Investing your funds wisely?
The past few months have been like a rollercoaster ride for some investors as we observe the turmoil the finance sector has been experiencing. About 70 finance companies exist in a sector that has grown enormously in the past five years. Together with the recent failures of at least 13 finance companies totalling over $1B (NZ Herald, 29/11/2007), it needs to be recognised that many investors have had long-term favourable experiences with finance companies over the years. What has happened to cause the recent fallout, what do you need to be aware of when investing and how do you know what to look for?
Traditionally, finance companies have been sought out as a means for providing finance for the commercial and sometimes private sector. Companies have used the funds to buy plant for their factories or restaurants - with ‘Joe Public’ purchasing appliances or such-like for their homes. More recently, the newer-established finance companies such as Capital + Merchant Finance Limited have lent to the property and property development sector with more inherent risk, raising the funds at a slightly higher rate than mainstream organisations such as banks. In New Zealand, finance companies occupy the riskier end of the market, but they comprise a small portion of the overall system – much smaller than the sub-prime mortgage market did in the United States.
We’ve all seen the advertisements touting “…bad credit rating? Can’t get funds elsewhere? Come see us, we can help you…”. This has been coupled with problems in the ‘sub-prime’ market where there have been problems with badly performing CDOs (collateralized debt obligations - a type of asset-backed security and structured credit product), and the decline of US house prices with accompanying higher interest rates. This has caused massive losses, increasing investor withdrawals and margin-calls, forcing sales on illiquid markets. As the market has ‘crashed’, US banks such as Citibank and Bank of America have had to borrow at a discounted rate to lend to their broker affiliates in order to prevent these banks’ mortgage books from imploding. Thus banks are ‘being poisoned by toxic credit’. These banks include conservative German banks and the huge Bank of China. Thus the issue is a global one which is why New Zealand has been exposed to the flow-on effect.

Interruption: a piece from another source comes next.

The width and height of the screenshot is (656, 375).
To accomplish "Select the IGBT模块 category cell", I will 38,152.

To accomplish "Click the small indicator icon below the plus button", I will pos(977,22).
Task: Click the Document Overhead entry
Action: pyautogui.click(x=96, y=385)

What can we do to minimise the risk for ourselves? A good rule of thumb is usually – if it looks too good to be true it usually is – but that aside from that there are things to look for:
- The ‘SQP’ score – rates an organisation by Strength, Quality and Profitability. It is NOT a credit rating, but will provide a useful and clear indication of a company’s relative strengths and weaknesses. www.interest.co.nz/coinfo
- AXIS Ratings Limited scale. This is an independent New Zealand credit ratings agency which uses Rapid Ratings international qualitative rating system – a quantitative global rating agency offering ratings and research on credit risk and equity risk for public and private companies and banks in all major markets. There is an ‘equivalence corporate ratings’ scale between Axis, Standard and Poor and Moody’s. see http://www.axisratings.com for more information about the comparisons and the Axis Ratings Credit Rating Report.

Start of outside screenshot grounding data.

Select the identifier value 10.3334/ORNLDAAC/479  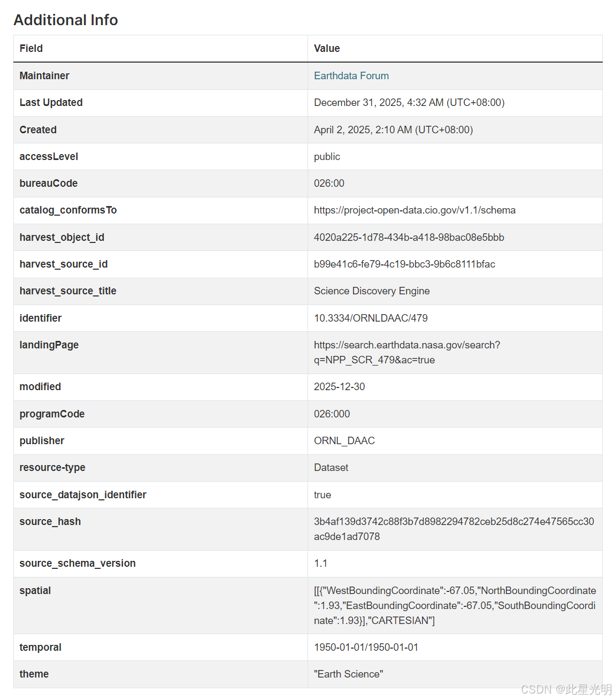click(x=371, y=318)
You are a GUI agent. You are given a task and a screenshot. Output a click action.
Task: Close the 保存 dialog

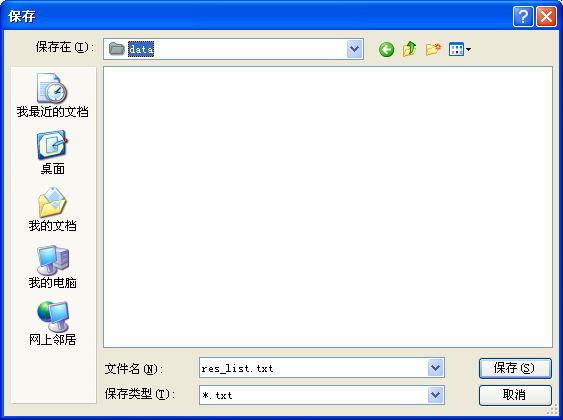[546, 17]
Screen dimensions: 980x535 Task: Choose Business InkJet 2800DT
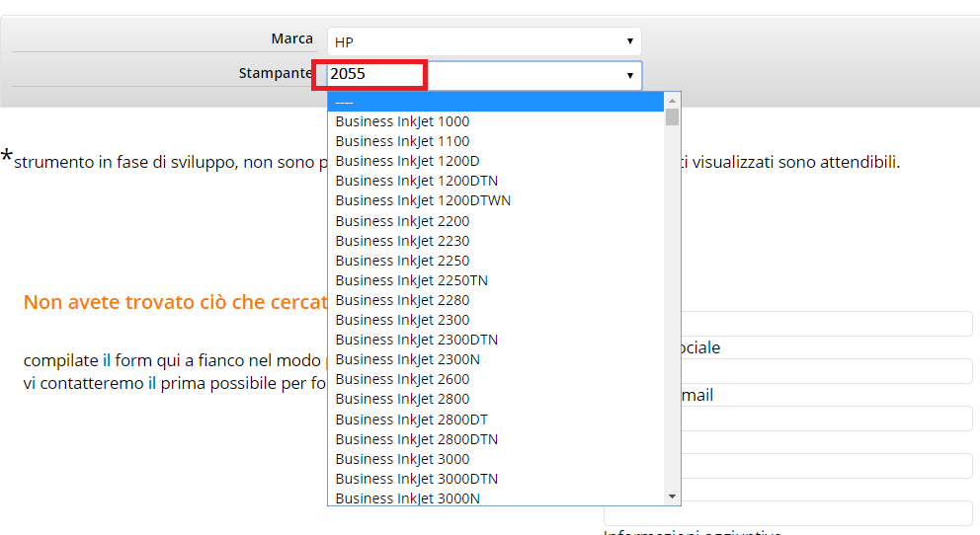point(412,420)
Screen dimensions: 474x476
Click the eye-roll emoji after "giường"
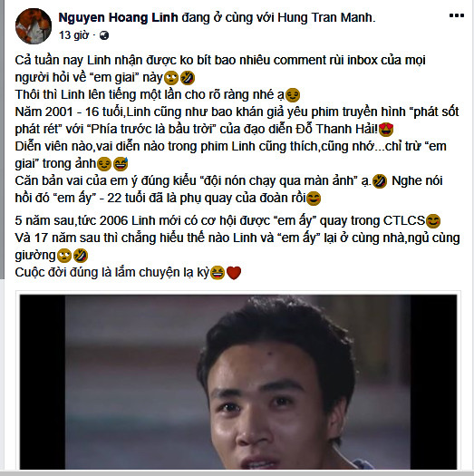64,256
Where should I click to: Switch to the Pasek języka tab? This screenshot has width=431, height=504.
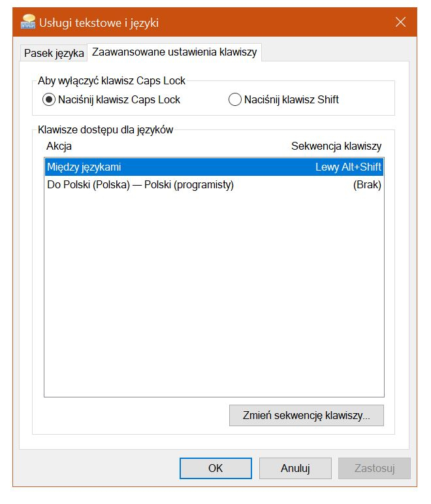[54, 53]
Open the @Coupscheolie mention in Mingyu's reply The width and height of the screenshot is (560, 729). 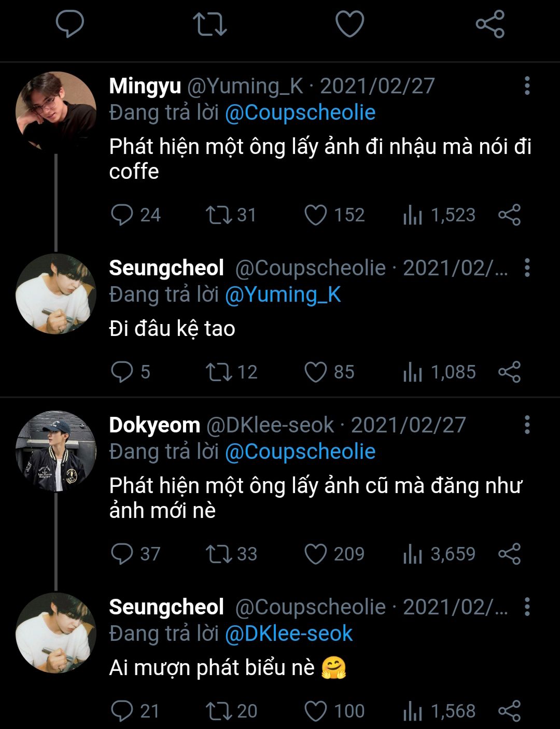click(x=300, y=113)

- Deposit rates do not always indicate risk. Assess whether the interest rate offered adequately compensates for the risk you are taking.
- Know the risk you are taking. Finance companies issue securities under a trust deed, and these are a reflection of the risk the finance company is able to take. A higher level of risk may be associated with an investment in subordinate notes or unsecured deposits – always, always check the trust deed.
- Read the investment statement or prospectus. This will outline the finance company’s principal activities, the people involved, track record, diversification and risk exposure and what is likely to happen if the investment turns out for the worst.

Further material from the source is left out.